Which lines below fall between the one containing "Open the Launch Details section" and the one containing "Click the third"? Repeat them exactly, counting both of those lines, and add nothing else.

*** The data ***

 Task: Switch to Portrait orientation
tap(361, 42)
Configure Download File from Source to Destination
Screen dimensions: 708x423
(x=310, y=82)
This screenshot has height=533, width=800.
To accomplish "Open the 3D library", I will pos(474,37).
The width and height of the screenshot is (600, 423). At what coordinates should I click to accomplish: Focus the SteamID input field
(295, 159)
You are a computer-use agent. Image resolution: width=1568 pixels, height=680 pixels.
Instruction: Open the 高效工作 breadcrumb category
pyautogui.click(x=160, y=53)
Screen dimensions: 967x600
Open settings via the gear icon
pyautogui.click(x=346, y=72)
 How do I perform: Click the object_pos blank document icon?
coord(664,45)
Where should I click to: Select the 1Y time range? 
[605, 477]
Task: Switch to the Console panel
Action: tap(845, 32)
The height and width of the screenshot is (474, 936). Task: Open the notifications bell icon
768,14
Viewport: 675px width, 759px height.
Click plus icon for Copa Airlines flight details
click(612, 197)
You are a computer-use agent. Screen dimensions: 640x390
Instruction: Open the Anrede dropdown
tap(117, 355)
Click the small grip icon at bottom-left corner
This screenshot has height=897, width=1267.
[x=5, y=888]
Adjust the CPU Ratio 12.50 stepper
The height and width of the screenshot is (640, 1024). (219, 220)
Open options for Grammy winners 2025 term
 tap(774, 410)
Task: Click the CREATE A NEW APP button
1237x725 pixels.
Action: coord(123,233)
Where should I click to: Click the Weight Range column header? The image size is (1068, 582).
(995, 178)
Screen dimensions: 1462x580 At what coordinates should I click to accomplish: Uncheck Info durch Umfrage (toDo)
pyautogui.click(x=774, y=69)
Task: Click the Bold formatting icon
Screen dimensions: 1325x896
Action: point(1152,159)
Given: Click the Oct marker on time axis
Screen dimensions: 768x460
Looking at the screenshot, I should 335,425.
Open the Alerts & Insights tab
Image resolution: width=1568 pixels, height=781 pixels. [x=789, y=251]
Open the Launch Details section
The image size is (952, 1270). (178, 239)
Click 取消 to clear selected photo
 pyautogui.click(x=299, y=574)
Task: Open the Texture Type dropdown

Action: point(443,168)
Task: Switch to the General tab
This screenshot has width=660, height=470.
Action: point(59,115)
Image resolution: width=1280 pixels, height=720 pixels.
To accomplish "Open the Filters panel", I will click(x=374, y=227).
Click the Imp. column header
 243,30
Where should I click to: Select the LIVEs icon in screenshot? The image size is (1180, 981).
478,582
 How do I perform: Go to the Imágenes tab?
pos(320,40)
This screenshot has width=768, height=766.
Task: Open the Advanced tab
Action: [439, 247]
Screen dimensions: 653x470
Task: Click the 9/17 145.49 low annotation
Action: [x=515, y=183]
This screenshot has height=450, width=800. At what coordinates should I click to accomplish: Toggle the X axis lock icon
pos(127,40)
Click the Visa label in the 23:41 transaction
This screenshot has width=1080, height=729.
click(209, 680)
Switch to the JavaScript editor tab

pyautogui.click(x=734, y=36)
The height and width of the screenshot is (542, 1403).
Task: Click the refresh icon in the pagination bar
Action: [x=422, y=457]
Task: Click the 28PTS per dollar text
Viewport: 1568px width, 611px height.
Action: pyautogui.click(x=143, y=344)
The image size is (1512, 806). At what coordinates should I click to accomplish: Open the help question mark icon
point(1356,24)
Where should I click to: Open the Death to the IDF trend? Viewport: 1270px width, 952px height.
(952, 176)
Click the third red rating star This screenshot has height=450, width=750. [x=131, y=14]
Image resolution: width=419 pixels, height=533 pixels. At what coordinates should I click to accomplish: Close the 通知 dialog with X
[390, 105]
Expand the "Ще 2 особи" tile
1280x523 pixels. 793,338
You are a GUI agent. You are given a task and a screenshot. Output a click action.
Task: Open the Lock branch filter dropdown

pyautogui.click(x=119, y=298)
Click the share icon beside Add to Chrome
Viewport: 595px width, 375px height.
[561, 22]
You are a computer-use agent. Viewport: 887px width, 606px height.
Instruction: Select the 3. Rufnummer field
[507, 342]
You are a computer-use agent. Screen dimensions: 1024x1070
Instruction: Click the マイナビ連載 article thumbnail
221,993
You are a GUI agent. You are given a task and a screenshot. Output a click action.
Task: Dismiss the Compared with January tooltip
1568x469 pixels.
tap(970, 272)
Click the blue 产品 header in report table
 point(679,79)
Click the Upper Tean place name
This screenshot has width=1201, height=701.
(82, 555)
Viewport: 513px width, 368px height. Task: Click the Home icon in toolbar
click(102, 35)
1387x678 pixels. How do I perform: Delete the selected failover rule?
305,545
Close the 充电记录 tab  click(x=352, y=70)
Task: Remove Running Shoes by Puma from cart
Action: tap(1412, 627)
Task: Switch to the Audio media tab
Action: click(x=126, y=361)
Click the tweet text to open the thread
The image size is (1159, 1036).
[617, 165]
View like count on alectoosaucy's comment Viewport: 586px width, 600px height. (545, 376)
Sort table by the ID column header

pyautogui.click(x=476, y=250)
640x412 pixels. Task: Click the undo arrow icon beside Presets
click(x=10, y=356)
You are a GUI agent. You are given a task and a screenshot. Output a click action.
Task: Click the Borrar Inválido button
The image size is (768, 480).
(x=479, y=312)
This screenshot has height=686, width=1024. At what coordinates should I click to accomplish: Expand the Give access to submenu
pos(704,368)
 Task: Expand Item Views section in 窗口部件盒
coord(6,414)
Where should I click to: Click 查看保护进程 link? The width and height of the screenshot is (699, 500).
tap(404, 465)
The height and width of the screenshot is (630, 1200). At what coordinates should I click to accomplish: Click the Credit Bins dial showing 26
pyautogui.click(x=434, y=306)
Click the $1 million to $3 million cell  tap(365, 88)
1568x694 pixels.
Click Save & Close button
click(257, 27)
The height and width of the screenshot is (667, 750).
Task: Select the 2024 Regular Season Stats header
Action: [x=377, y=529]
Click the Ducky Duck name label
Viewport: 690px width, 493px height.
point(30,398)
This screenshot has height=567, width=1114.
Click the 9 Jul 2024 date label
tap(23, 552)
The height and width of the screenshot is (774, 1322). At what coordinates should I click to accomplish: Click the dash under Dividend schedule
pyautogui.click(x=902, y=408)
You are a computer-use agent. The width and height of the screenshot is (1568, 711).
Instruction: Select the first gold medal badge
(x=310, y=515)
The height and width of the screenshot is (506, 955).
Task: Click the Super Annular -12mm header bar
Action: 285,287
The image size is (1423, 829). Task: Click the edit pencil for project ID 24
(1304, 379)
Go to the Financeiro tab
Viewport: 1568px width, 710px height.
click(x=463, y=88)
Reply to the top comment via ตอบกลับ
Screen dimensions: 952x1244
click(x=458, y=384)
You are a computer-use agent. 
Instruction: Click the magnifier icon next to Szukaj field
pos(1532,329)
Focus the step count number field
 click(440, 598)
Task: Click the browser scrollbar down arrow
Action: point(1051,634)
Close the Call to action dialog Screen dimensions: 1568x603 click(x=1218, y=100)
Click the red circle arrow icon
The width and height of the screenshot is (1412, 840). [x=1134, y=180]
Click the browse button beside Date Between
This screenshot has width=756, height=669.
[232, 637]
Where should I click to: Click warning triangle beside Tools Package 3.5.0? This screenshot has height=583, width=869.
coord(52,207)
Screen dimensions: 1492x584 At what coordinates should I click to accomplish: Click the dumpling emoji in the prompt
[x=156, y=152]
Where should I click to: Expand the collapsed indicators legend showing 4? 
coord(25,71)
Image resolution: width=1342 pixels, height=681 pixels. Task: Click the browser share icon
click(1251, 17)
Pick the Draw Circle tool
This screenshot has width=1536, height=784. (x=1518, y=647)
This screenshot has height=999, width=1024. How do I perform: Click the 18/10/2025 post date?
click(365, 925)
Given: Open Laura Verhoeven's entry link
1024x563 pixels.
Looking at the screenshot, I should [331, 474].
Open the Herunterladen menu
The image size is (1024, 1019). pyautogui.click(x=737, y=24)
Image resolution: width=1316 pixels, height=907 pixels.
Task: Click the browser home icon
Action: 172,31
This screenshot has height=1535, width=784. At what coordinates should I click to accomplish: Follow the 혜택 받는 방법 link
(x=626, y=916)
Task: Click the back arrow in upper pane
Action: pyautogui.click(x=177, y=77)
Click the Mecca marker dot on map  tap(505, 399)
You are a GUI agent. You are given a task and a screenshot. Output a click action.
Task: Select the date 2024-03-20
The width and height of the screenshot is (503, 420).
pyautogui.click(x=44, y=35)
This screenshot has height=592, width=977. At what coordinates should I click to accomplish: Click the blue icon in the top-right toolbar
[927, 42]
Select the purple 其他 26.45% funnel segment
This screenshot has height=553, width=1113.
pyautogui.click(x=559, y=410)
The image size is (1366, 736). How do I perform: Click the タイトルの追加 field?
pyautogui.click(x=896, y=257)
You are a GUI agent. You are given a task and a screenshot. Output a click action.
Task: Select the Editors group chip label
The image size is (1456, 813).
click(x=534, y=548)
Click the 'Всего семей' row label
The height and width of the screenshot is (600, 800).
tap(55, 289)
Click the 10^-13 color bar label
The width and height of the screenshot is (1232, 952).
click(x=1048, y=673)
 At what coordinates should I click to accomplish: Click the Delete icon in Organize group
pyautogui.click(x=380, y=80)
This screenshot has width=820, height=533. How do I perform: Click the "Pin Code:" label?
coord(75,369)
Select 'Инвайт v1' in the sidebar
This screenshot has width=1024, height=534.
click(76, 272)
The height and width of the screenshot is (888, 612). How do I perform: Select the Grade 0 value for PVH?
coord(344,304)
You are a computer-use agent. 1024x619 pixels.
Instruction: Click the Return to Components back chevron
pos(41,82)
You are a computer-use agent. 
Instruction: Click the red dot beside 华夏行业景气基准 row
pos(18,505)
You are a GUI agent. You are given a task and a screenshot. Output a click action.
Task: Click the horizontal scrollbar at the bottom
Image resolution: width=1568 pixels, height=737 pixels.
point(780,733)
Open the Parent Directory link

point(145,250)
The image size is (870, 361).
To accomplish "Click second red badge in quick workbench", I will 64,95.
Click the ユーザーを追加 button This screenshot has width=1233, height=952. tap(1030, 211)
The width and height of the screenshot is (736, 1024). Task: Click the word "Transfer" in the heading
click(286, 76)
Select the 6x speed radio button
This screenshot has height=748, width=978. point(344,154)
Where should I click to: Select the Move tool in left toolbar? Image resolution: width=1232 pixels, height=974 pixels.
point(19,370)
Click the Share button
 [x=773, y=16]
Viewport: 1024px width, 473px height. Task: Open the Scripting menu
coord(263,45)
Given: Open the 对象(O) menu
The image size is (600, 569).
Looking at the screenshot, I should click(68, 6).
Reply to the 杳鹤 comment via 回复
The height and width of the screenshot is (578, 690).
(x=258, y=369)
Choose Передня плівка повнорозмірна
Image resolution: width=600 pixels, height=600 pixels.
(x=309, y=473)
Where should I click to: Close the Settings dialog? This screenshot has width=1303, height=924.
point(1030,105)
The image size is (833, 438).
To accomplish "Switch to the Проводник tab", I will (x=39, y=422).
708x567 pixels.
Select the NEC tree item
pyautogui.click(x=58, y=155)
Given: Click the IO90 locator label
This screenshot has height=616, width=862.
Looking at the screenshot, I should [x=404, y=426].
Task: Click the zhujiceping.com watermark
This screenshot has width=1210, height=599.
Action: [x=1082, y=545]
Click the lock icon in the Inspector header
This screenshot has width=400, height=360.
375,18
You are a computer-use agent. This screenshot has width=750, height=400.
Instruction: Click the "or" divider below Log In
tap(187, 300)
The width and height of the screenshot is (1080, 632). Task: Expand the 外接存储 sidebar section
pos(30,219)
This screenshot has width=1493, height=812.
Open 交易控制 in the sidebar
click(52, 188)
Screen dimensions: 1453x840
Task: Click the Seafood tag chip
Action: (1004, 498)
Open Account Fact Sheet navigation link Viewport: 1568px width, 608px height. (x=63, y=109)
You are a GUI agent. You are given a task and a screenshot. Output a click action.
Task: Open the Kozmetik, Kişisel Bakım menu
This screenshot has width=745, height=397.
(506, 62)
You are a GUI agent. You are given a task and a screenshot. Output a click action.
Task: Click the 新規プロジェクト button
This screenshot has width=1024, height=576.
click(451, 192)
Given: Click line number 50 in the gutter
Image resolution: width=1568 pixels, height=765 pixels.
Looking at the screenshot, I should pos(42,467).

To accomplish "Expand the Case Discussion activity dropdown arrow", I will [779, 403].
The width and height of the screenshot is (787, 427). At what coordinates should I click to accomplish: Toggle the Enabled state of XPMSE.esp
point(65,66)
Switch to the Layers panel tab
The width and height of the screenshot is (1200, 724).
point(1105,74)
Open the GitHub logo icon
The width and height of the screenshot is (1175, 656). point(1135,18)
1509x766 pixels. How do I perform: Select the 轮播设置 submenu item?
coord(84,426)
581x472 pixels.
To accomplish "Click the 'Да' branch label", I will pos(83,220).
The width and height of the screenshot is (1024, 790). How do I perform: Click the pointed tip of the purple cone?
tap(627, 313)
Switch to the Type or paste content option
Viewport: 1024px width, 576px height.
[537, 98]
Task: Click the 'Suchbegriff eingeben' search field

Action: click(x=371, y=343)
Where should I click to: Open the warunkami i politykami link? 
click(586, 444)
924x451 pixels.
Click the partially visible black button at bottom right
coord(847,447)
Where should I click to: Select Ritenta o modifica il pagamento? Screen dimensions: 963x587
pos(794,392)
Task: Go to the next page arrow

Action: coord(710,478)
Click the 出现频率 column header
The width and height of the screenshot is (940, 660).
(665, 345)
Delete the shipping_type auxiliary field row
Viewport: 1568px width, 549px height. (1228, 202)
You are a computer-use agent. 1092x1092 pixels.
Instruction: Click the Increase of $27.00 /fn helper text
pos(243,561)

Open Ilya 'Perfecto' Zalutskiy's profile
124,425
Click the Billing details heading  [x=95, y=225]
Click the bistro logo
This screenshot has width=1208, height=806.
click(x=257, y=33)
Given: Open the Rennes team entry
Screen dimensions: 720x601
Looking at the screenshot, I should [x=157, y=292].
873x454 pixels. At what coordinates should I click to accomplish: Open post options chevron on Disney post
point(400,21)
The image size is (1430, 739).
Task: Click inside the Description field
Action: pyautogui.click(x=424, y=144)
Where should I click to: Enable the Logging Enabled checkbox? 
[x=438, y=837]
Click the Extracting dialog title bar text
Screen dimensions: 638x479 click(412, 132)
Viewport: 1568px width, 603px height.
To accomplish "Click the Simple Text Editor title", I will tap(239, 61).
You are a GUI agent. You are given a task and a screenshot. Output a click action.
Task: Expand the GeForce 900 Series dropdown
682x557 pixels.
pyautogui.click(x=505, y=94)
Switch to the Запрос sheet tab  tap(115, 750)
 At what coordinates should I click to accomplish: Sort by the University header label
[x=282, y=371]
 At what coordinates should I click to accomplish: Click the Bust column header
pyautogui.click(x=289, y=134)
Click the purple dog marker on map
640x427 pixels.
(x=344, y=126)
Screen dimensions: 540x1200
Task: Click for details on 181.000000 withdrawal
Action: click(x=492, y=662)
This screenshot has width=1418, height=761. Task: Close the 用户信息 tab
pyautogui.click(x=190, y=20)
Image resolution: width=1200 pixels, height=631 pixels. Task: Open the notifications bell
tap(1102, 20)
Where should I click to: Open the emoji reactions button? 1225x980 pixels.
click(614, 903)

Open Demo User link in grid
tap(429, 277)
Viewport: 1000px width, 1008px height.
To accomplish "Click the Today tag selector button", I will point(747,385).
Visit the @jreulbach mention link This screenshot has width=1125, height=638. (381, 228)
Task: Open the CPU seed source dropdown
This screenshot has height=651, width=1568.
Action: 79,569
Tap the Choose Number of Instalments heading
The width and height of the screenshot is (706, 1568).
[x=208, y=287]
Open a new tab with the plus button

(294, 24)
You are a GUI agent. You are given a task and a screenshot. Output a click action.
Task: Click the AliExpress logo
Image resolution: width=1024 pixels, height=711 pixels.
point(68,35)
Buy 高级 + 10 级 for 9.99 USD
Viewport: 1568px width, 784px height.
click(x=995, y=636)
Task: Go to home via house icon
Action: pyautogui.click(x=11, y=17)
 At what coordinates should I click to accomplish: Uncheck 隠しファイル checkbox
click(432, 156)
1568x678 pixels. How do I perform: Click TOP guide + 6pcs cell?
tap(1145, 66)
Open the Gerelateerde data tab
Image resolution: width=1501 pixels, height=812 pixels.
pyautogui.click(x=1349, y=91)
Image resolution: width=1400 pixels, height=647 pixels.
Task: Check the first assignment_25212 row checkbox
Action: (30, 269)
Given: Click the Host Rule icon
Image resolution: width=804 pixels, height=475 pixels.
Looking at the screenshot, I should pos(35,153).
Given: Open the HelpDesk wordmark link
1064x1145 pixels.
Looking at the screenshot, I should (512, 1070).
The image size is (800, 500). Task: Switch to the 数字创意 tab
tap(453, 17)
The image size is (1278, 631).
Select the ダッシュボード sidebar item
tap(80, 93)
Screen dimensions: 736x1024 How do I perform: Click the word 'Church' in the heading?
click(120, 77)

***

■ **Result for this exercise**
Open the Launch Details section
The image size is (952, 1270). (178, 239)
Click 取消 to clear selected photo
 pyautogui.click(x=299, y=574)
Task: Open the Texture Type dropdown

Action: point(443,168)
Task: Switch to the General tab
This screenshot has width=660, height=470.
Action: point(59,115)
Image resolution: width=1280 pixels, height=720 pixels.
To accomplish "Open the Filters panel", I will click(x=374, y=227).
Click the Imp. column header
 243,30
Where should I click to: Select the LIVEs icon in screenshot? The image size is (1180, 981).
478,582
 How do I perform: Go to the Imágenes tab?
pos(320,40)
This screenshot has width=768, height=766.
Task: Open the Advanced tab
Action: [439, 247]
Screen dimensions: 653x470
Task: Click the 9/17 145.49 low annotation
Action: [x=515, y=183]
This screenshot has height=450, width=800. At what coordinates should I click to accomplish: Toggle the X axis lock icon
pos(127,40)
Click the Visa label in the 23:41 transaction
This screenshot has width=1080, height=729.
click(209, 680)
Switch to the JavaScript editor tab

pyautogui.click(x=734, y=36)
The height and width of the screenshot is (542, 1403).
Task: Click the refresh icon in the pagination bar
Action: [x=422, y=457]
Task: Click the 28PTS per dollar text
Viewport: 1568px width, 611px height.
Action: pyautogui.click(x=143, y=344)
The image size is (1512, 806). At what coordinates should I click to accomplish: Open the help question mark icon
point(1356,24)
Where should I click to: Open the Death to the IDF trend? Viewport: 1270px width, 952px height.
(952, 176)
Click the third red rating star This screenshot has height=450, width=750. [x=131, y=14]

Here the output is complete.